On Wed, Aug 24, 2011 at 03:38:09PM -0400, Tom Lane wrote:
> Merlin Moncure <mmoncure@gmail.com> writes:
> > On Wed, Aug 24, 2011 at 1:24 PM, Daniel Farina <daniel@heroku.com> wrote:
> >> At Heroku we use CREATE INDEX CONCURRENTLY with great success, but
> >> recently when frobbing around some indexes I realized that there is no
> >> equivalent for DROP INDEX, and this is a similar but lesser problem
> >> (as CREATE INDEX takes much longer), as DROP INDEX takes an ACCESS
> >> EXCLUSIVE lock on the parent table while doing the work to unlink
> >> files, which nominally one would think to be trivial, but I assure you
> >> it is not at times for even indexes that are a handful of gigabytes
> >> (let's say ~=< a dozen).
>
> > Are you sure that you are really waiting on the time to unlink the
> > file? there's other stuff going on in there like waiting for lock,
> > plan invalidation, etc. Point being, maybe the time consuming stuff
> > can't really be deferred which would make the proposal moot.
>
> Assuming the issue really is the physical unlinks (which I agree I'd
> like to see some evidence for), I wonder whether the problem could be
I'd believe it. With a cold cache (sudo sysctl -w vm.drop_caches=3), my
desktop takes 2.6s to "rm" a 985 MiB file.
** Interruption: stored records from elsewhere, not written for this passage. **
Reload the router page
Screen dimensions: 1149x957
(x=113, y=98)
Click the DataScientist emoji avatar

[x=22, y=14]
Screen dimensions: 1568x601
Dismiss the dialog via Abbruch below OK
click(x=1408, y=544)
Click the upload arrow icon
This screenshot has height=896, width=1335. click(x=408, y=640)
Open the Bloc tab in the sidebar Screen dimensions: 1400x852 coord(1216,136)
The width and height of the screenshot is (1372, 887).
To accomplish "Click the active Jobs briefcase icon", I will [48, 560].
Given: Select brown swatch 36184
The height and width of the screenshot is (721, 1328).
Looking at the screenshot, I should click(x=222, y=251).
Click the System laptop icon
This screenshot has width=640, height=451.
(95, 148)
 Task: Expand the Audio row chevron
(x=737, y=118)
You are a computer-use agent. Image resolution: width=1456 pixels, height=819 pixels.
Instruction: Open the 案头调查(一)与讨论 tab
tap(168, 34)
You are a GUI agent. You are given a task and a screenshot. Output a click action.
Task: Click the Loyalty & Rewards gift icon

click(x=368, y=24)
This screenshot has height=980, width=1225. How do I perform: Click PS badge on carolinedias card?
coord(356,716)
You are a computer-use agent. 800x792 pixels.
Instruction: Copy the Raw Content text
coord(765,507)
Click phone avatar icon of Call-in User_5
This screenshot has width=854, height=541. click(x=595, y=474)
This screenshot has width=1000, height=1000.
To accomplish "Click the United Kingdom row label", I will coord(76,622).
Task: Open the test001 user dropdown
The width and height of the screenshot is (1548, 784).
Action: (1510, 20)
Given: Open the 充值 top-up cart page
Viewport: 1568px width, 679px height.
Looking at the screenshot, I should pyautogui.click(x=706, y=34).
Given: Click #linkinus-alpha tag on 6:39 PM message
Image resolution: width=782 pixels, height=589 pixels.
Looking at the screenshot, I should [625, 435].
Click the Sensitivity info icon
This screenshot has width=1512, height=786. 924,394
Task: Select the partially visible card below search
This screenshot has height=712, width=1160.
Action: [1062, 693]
> addressed by moving smgrDoPendingDeletes() to after locks are released,
> instead of before, in CommitTransaction/AbortTransaction. There does
> not seem to be any strong reason why we have to do that before lock
> release, since incoming potential users of a table should not be trying
> to access the old physical storage after that anyway.
Agreed. We now have $OLD_SUBJECT, but this is a win independently. I have
reviewed the code that runs between the old and new call sites, and I did not
identify a hazard of moving it as you describe.
nm